My life is different. I decenter men. Honestly, I like women too much not to. I am a woman. And, women have been treated like property, trophies, or accessories to men for thousands of years. We have only recently had the option not to center men. And they cry about it. Men are still structuring the world in a way that forces us to orbit them.
If men want to prove they’re not all trash, then prove it. Prosecute the powerful abusers. Call out your friends. Refuse the laugh. Interrupt the joke. Don’t nod along when the President diminishes women who have objectively outperformed you.
Be better.
Do better.
And if that makes you uncomfortable?
Good.
Because here’s what keeps happening: men claim to protect women. Protect our daughters. Protect women’s sports. Protect family values. From who?
Other men.
Statistically. Historically. Empirically. Women are overwhelmingly harmed by men they know. Not bears. Not shadows. Not abstract threats. Men.
And here’s the trap. Bad men create the harm. “Good men” distance themselves from the bad ones. But too many good men stay silent when the bad men are powerful.
Lenten Reflection · John 8 Revisited
John 8 isn’t about stones. It’s about hypocrisy.
A group of men drag a woman into public, ready to condemn her for sexual sin. They are confident. Righteous. Certain they are on God’s side. And Jesus exposes the real issue: not her behavior, but theirs.
We love condemning the visible sin in other people while ignoring the rot in ourselves. We quote Scripture at gay people like it’s a weapon. We threaten hell. We clutch pearls. We pretend moral superiority. Meanwhile?
Adultery is referenced repeatedly in Scripture. Dishonesty. Exploitation. Abuse of power. Pride. Greed. Violence.

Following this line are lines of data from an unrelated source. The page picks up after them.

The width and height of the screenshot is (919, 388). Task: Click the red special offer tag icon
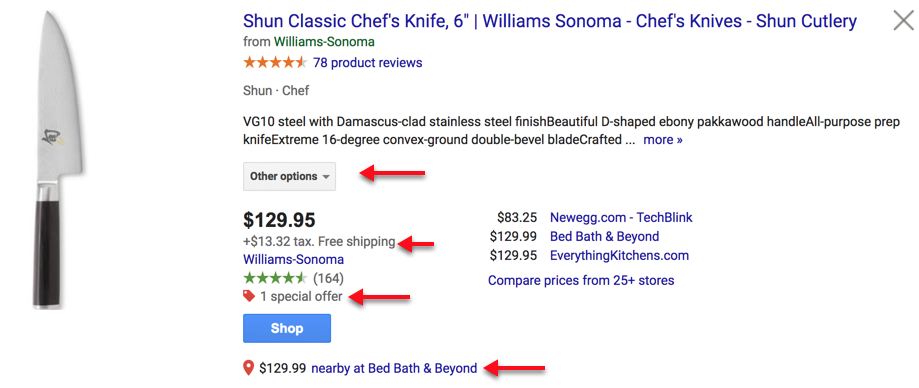[249, 297]
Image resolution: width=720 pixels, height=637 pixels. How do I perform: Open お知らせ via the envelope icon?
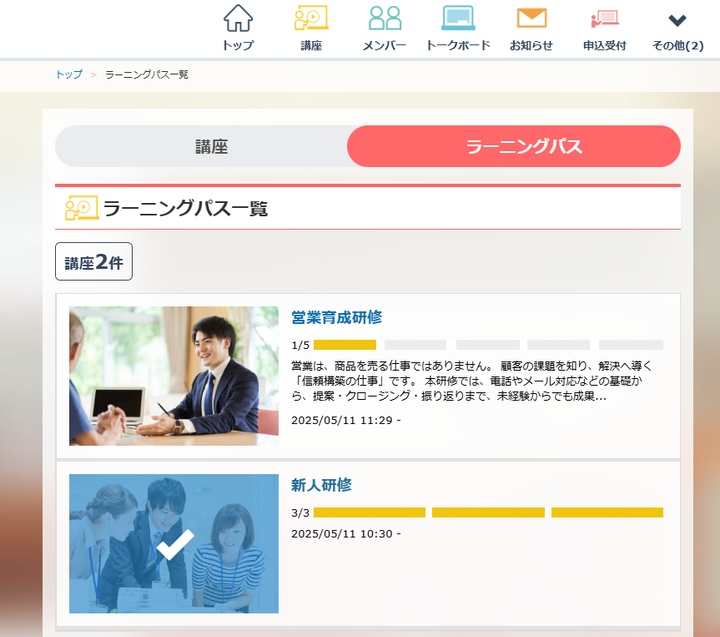click(x=531, y=18)
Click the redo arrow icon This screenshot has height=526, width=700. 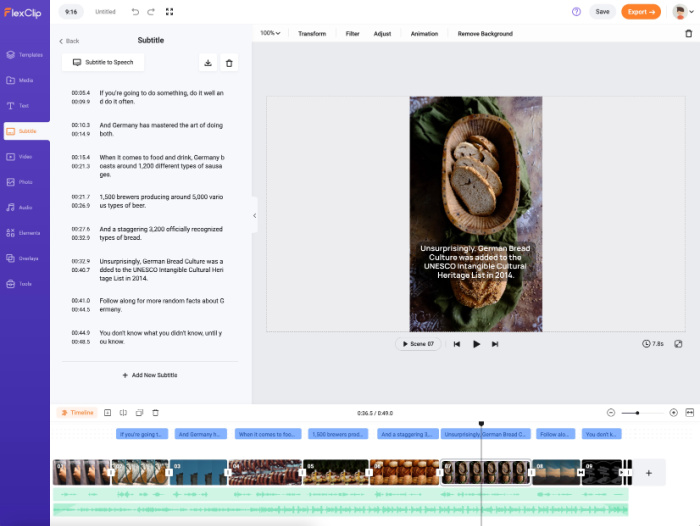pos(151,12)
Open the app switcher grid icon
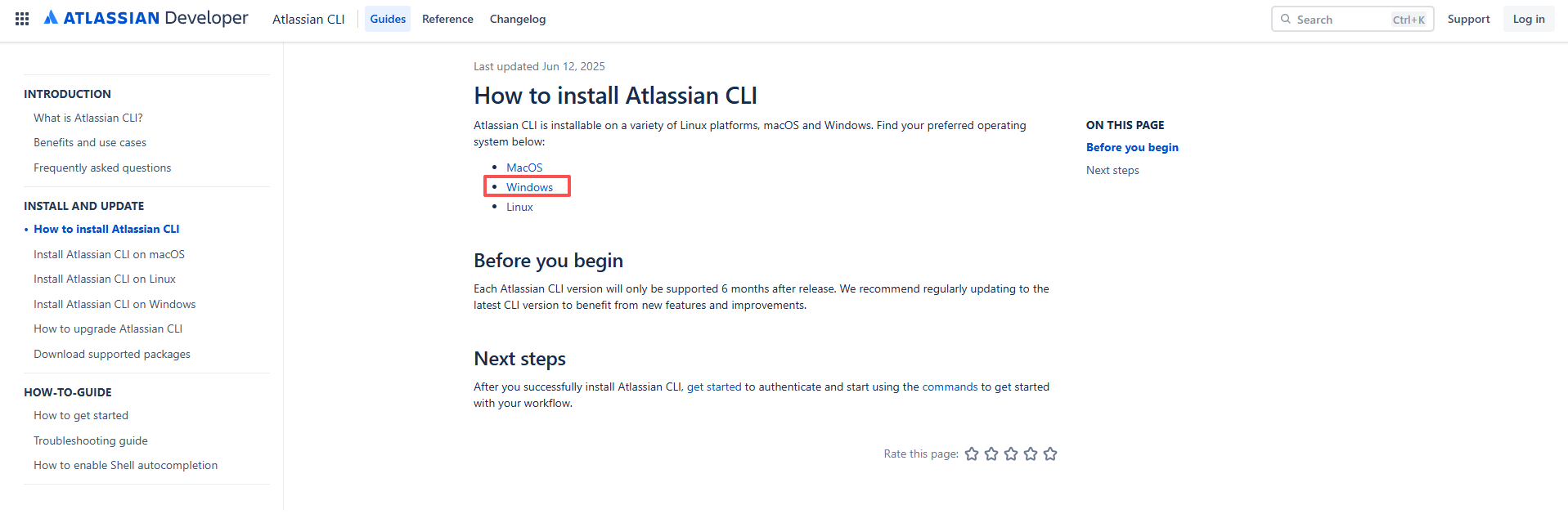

And yet those sins get forgiven quickly when the sinner is straight. Especially when he’s male. Especially when he’s powerful.
Make it make sense.
It doesn’t.
We tell the gays and theys they are an abomination, but we shrug at infidelity. We excuse misogyny. We normalize abuse. We laugh when women are diminished. We elect men with documented harm toward women and call it “family values.” John 8 exposes something terrifyingly modern: We are very comfortable condemning the people who threaten our social order.
We are much less comfortable confronting the people who benefit from it.
Straight men are not morally superior. They are socially protected.
And protection without accountability breeds rot.
Lent is not about shaming marginalized people into compliance.
It’s about repentance. About integrity. About turning inward before pointing outward.
If you’re quoting the Bible at queer people while staying silent about powerful men harming women, you missed the entire point.
Jesus didn’t side with the mob.
He exposed it.
God, please save me from this nonsense. Take care of yourself. Take care of each other.